Chemistry and Physics need practice, not just reading
Chemistry requires repeated exposure to formulas, reactions, and trends. Physics needs problem solving, units, and careful reading. If you only read these subjects, they will feel familiar but not usable. Solve questions after every study session, even if the session is short. Ten solved problems with review is better than fifty questions answered lazily.
Use MCQs as a learning tool
Many students treat MCQs like a test at the end of preparation, but MCQs are one of the best ways to study during preparation. Every wrong answer tells you something specific: a missing concept, a careless mistake, or a time-management issue. Keep a simple error notebook. Write the question topic, what you chose, why it was wrong, and what the correct idea should be. That small habit can save many marks later.
Do not just solve random questions. Mix chapter-wise practice with timed mixed sets. Chapter-wise sets help you understand content. Mixed sets help you switch between topics the way the real exam does. If you can move from one subject to another without feeling lost, your exam confidence will improve naturally.
Revise in short cycles
Revision is not the same as rereading a chapter from the beginning every time. Good revision is short, active, and repeated. For example, review a chapter on day one, then again after two days, then after one week, then before a mock test. This spacing helps your memory stay active instead of fading after a single long session.
Use summary sheets for formulas, definitions, diagrams, and tricky facts. Keep them small enough that you can scan them quickly before sleeping or before a test. The goal is not to create a second textbook. The goal is to create fast recall material that your brain can actually use when you are under time pressure.
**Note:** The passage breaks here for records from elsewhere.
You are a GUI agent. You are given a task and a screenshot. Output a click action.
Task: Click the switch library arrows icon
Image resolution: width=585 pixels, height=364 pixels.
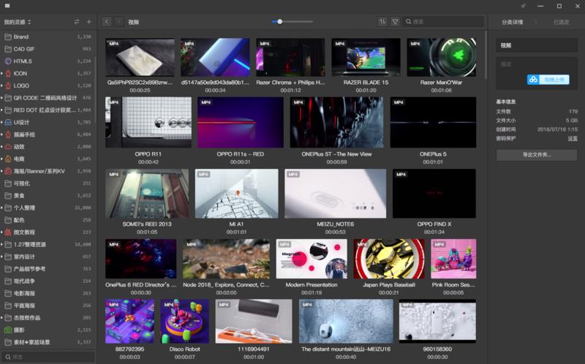(x=77, y=22)
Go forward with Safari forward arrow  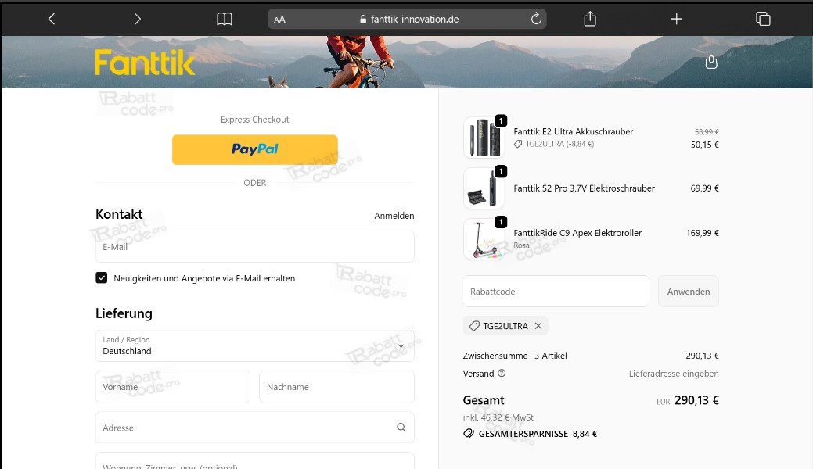[x=138, y=19]
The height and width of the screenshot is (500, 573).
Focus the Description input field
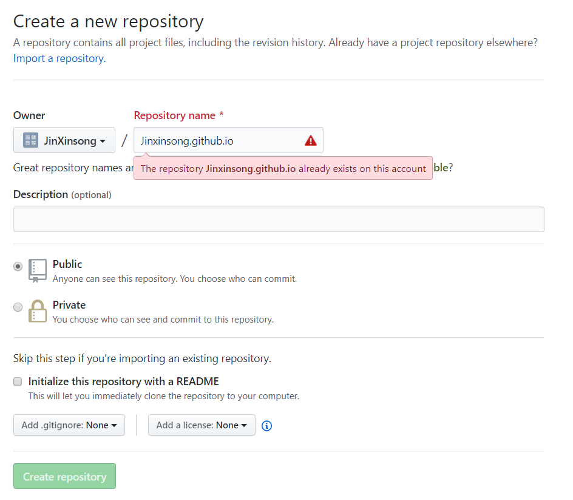pos(279,219)
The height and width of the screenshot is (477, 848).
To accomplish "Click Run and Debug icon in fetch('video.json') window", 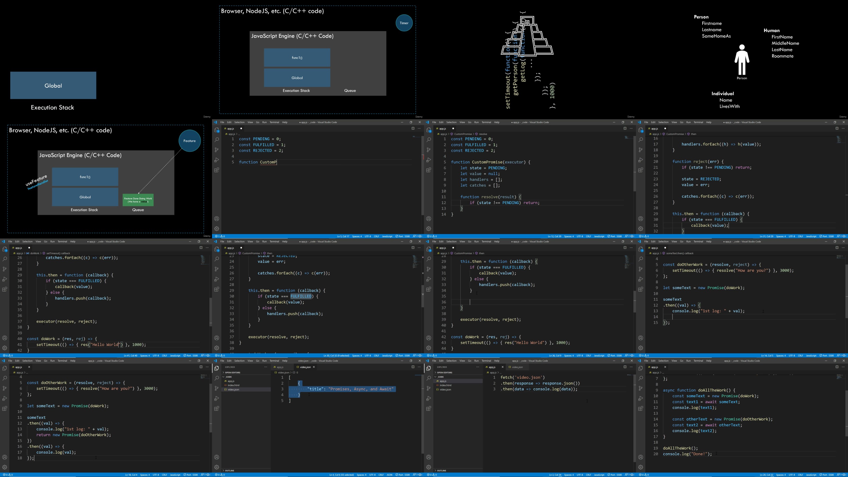I will [x=429, y=398].
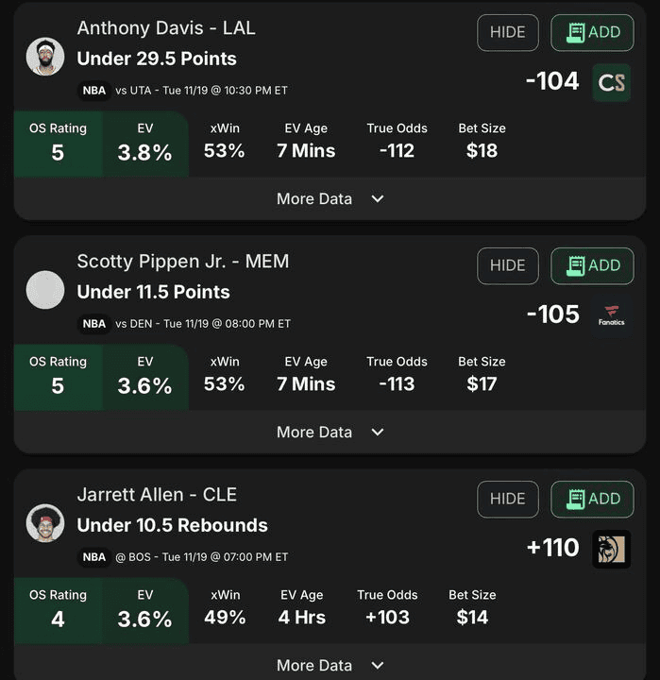This screenshot has width=660, height=680.
Task: Click Anthony Davis player avatar
Action: [x=45, y=57]
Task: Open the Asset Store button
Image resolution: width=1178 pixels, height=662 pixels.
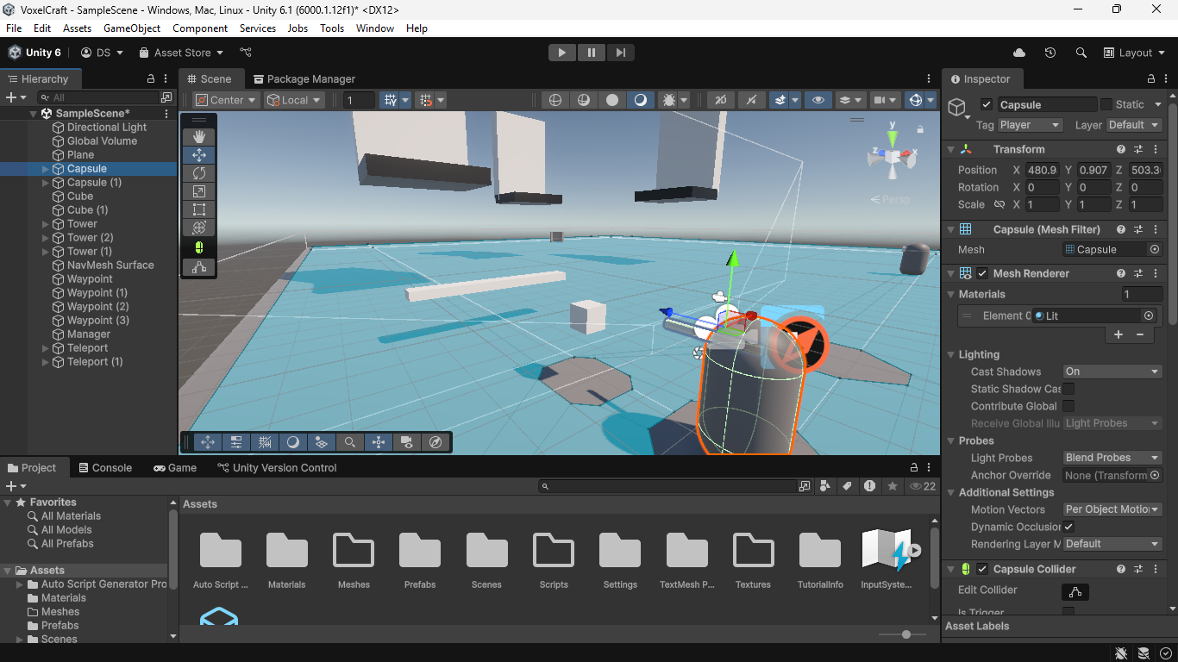Action: [x=181, y=53]
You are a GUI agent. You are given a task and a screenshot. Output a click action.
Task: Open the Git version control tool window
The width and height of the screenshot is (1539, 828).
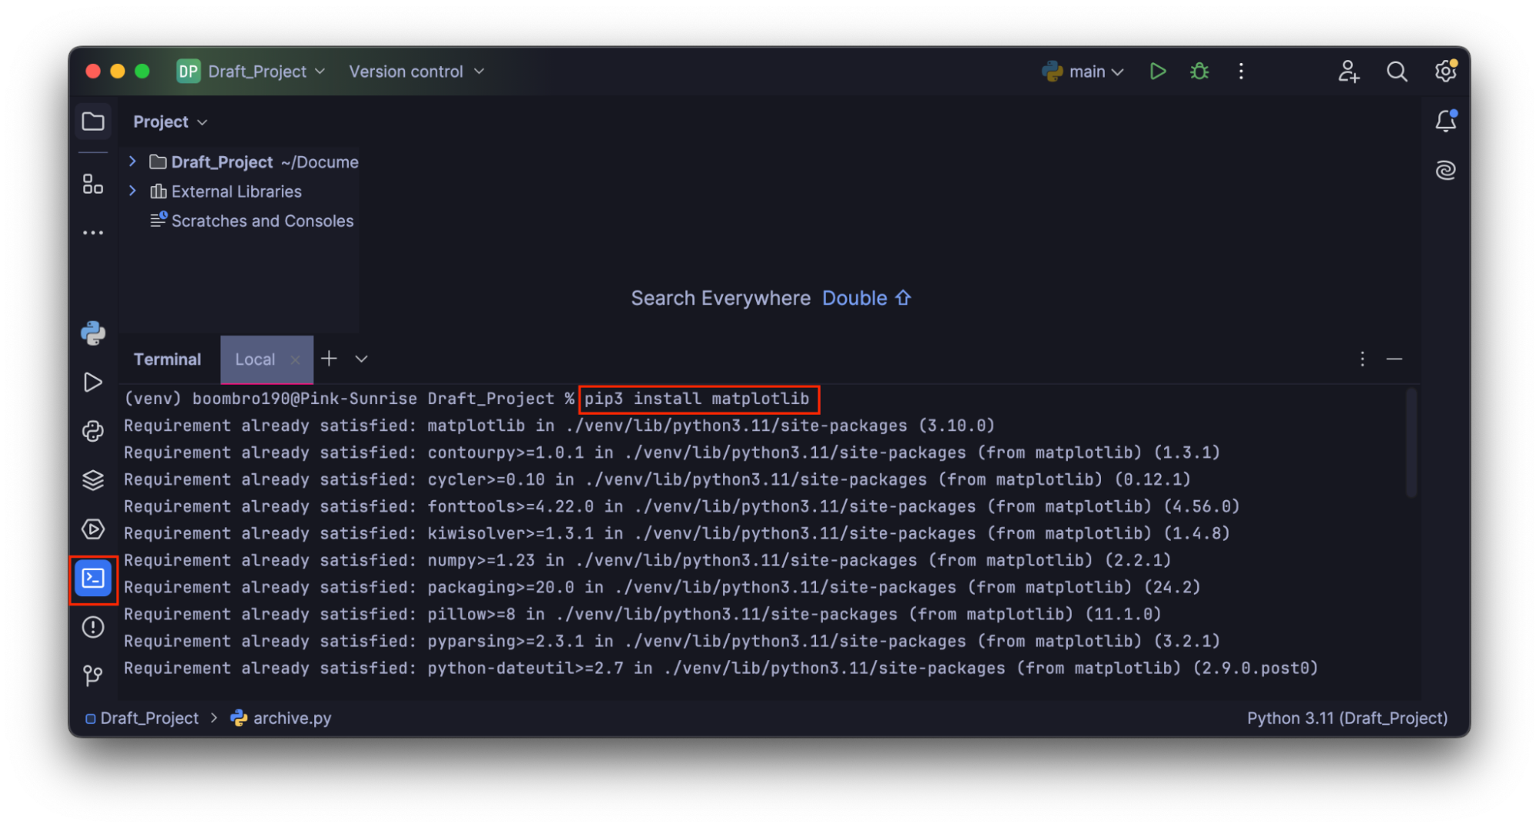(93, 676)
Train for the exam environment
One of the biggest reasons students lose marks is panic. They know the content, but they do not know how to behave during the exam. Full mock tests are important because they train your rhythm. Sit in a quiet place, set a timer, avoid interruptions, and finish the paper in one attempt. After the test, review the paper carefully instead of only checking the score.
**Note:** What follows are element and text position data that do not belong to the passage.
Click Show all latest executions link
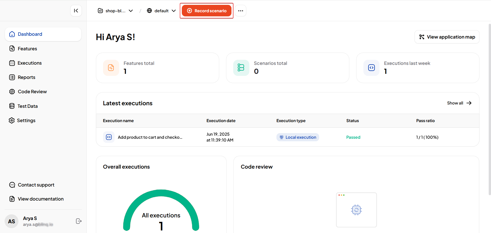 tap(459, 103)
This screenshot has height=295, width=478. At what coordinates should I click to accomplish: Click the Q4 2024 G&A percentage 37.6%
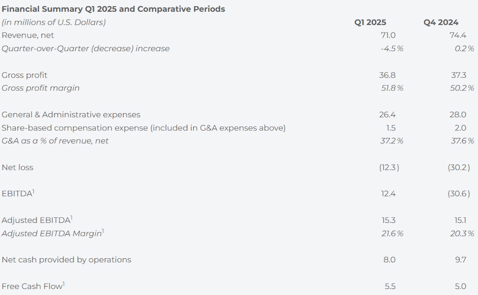(462, 141)
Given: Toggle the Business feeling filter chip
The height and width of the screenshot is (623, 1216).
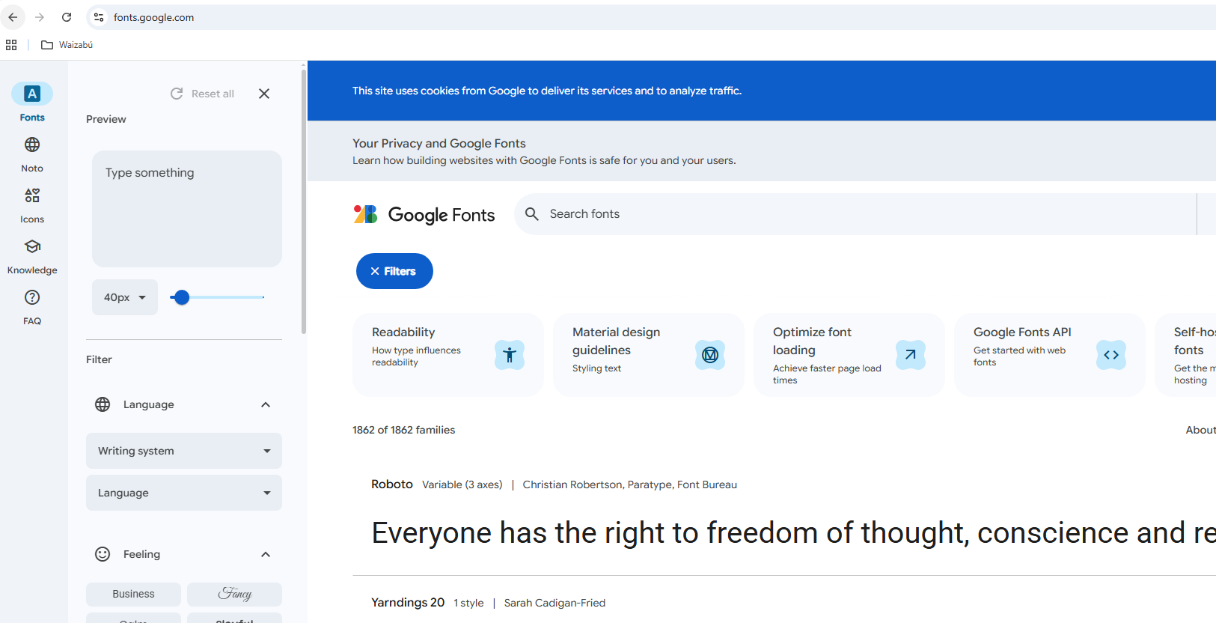Looking at the screenshot, I should tap(133, 594).
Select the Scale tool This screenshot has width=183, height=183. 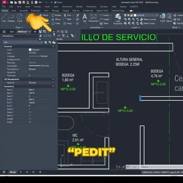tap(56, 23)
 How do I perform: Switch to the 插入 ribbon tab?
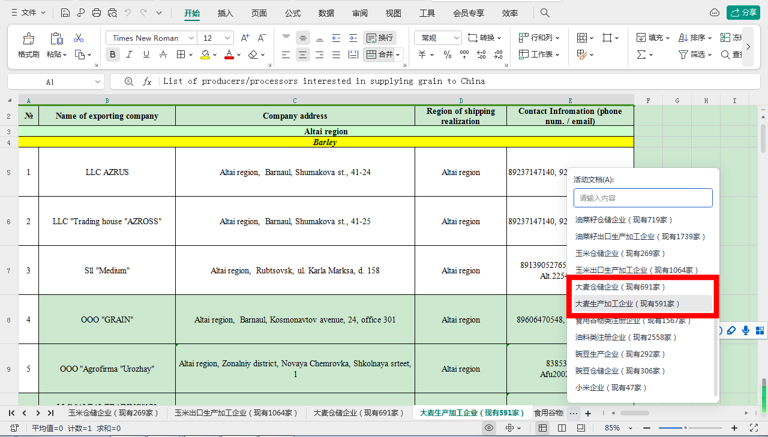pos(226,13)

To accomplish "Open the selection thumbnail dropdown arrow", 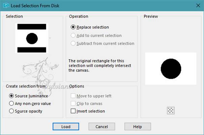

Also practice deciding when to skip a question. In CEE, a stubborn mistake can waste more time than it deserves. If a question feels uncertain, mark it mentally, move ahead, and return later if time is left. A calm decision saves more marks than an emotional one.
What I would tell a Nepali student starting now
If you are starting from zero or almost zero, do not wait for the perfect notebook set, the perfect app, or the perfect motivation level. Start with what you have. A pen, a notebook, one reference book, and a regular routine are enough to make progress. The students who improve consistently are the ones who keep showing up, even when the progress feels slow.
CEE becomes manageable when you stop thinking of it as a giant wall and start seeing it as small daily tasks. Finish one chapter, solve one short set, review one mistake, and repeat the process. That steady discipline is what builds a better score.